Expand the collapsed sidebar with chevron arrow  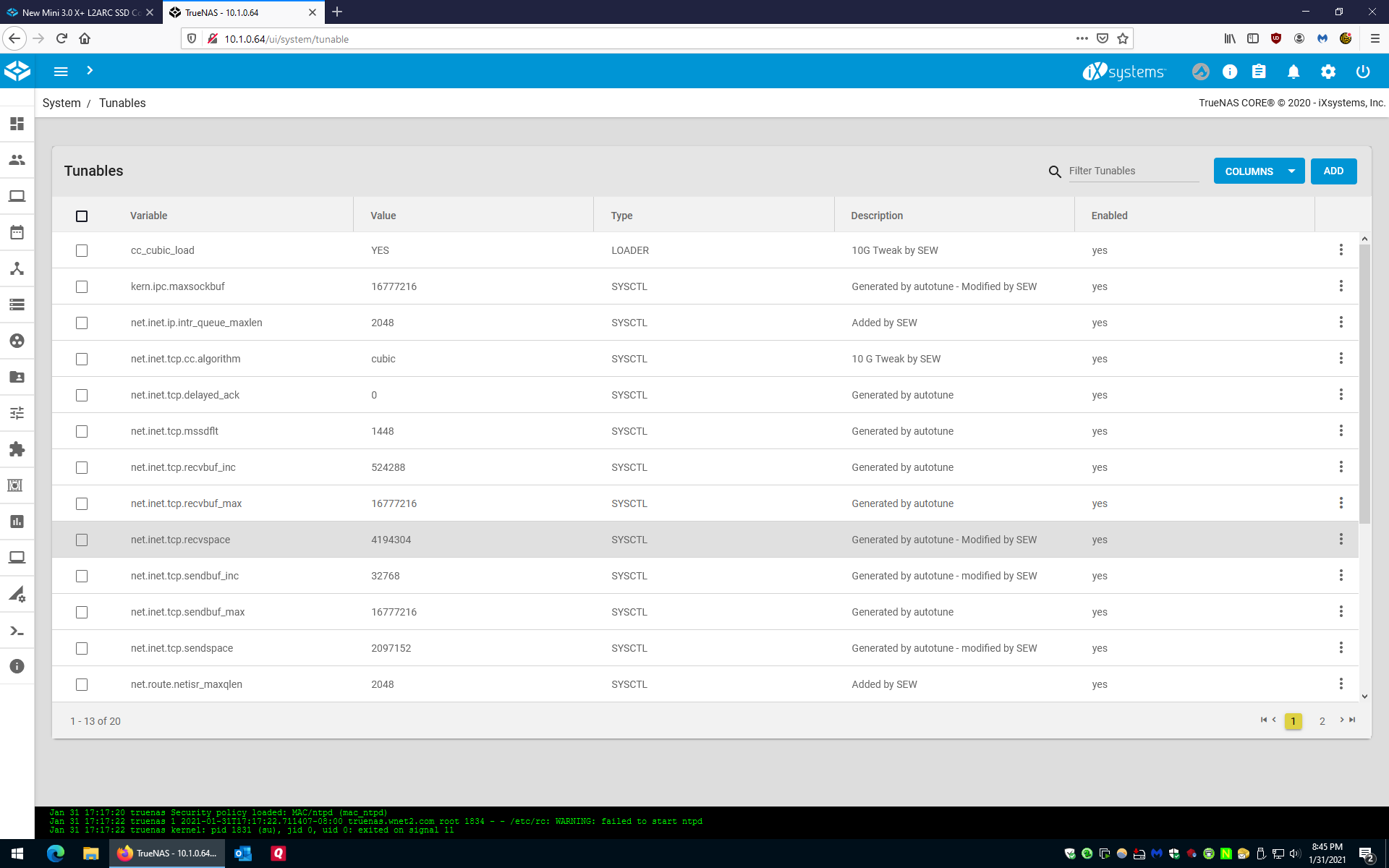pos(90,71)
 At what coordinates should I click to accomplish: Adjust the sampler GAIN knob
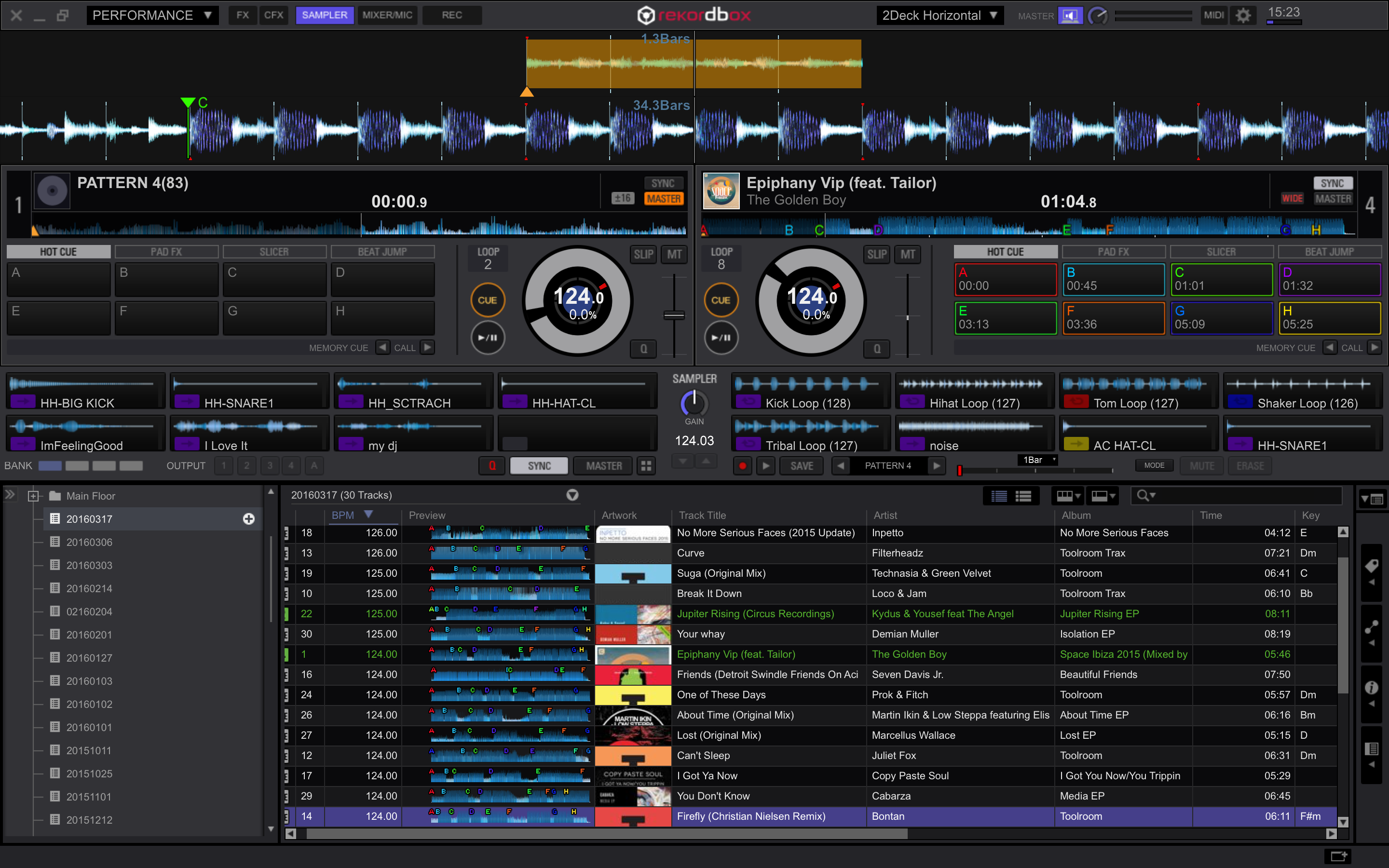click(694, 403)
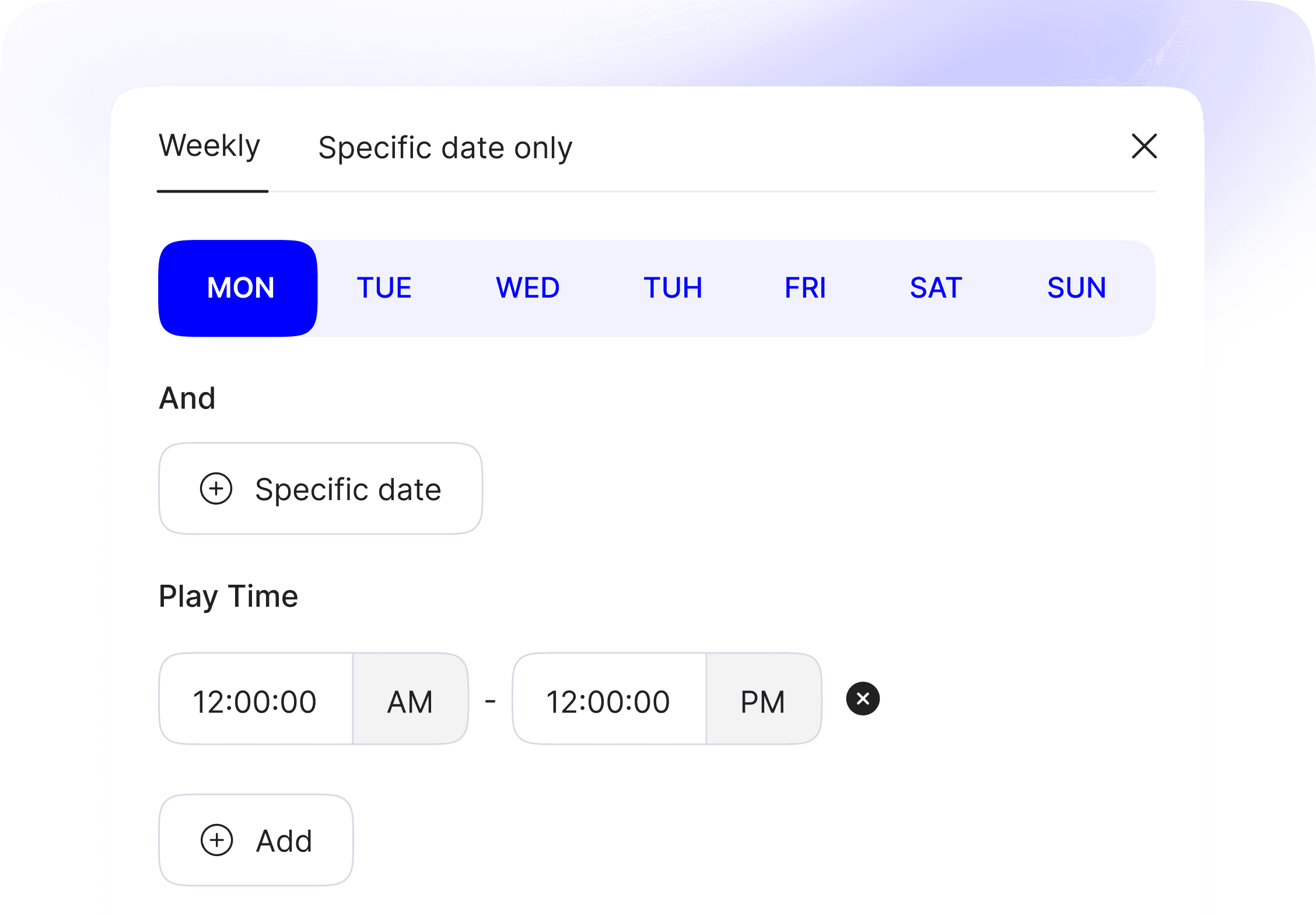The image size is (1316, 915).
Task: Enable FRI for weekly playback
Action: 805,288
********
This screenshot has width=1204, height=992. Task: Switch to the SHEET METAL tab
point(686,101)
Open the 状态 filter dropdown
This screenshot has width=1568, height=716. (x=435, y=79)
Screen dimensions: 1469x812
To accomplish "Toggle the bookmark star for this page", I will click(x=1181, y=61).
********
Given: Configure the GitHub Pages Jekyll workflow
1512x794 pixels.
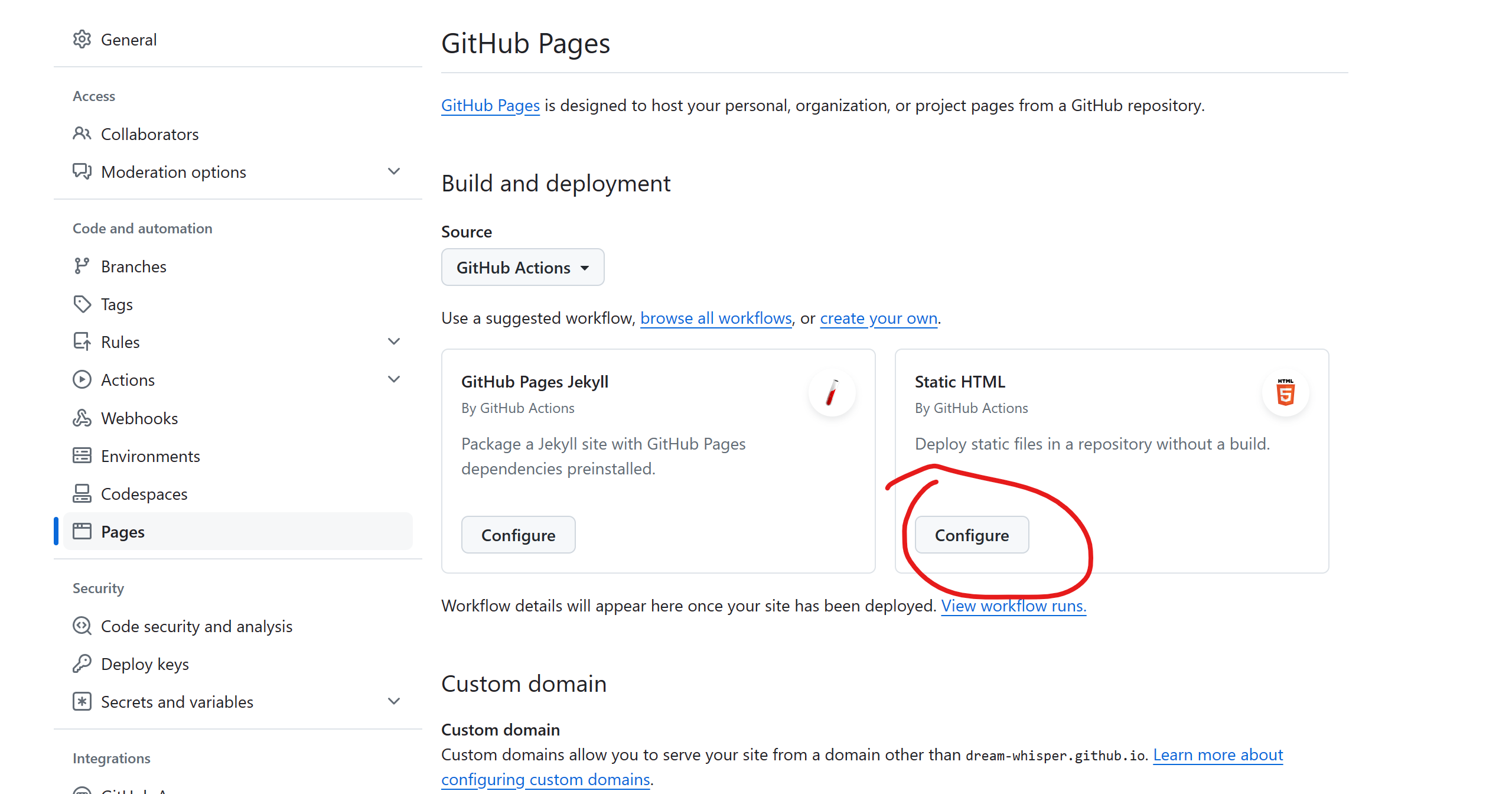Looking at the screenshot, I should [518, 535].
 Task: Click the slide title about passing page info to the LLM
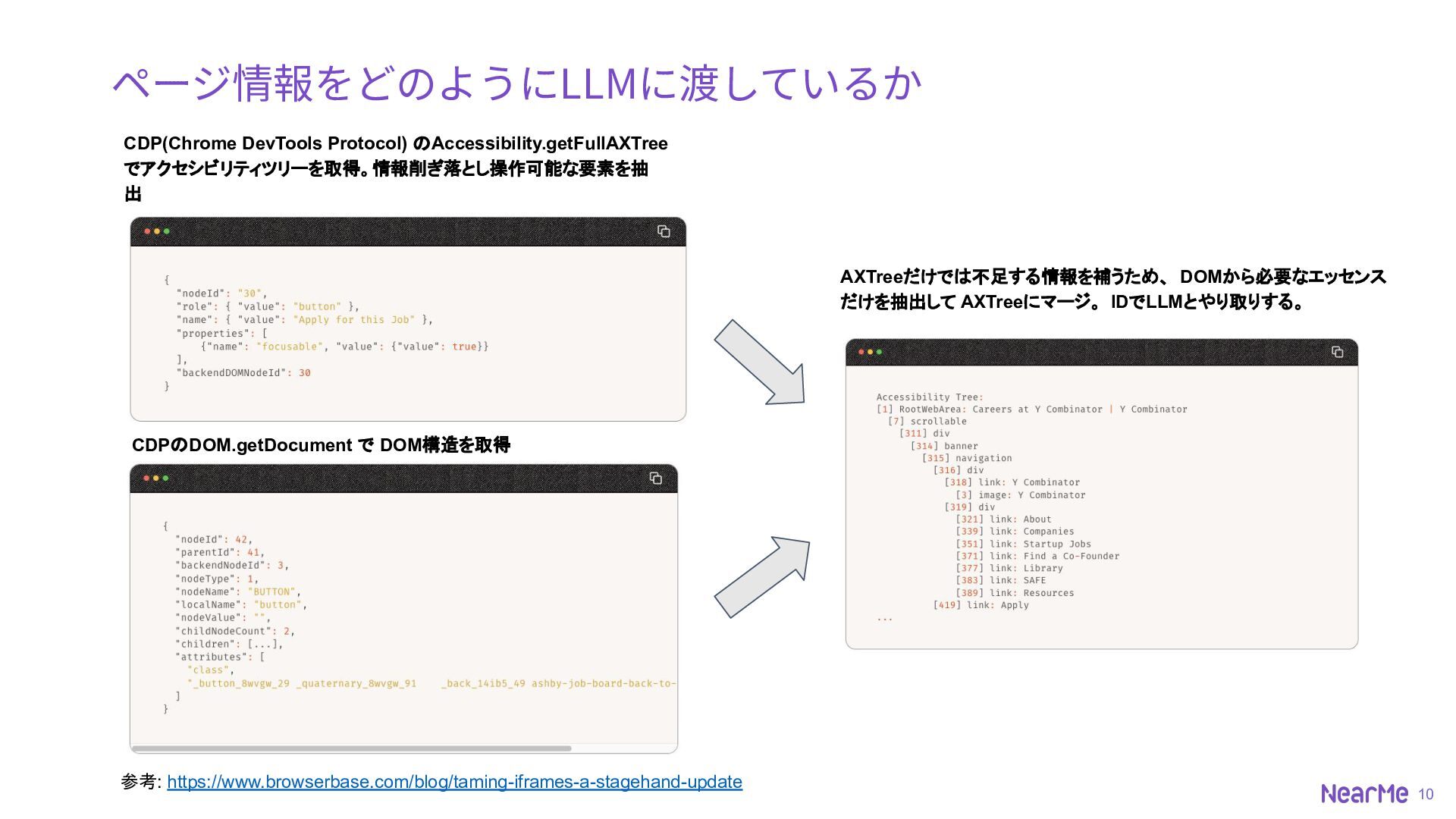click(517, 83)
********
The required output is every line above from the one with "This screenshot has width=1204, height=992." down to the one with "Screen dimensions: 1469x812", restated word for word, ends included.

This screenshot has width=1204, height=992. Task: Switch to the SHEET METAL tab
point(686,101)
Open the 状态 filter dropdown
This screenshot has width=1568, height=716. (x=435, y=79)
Screen dimensions: 1469x812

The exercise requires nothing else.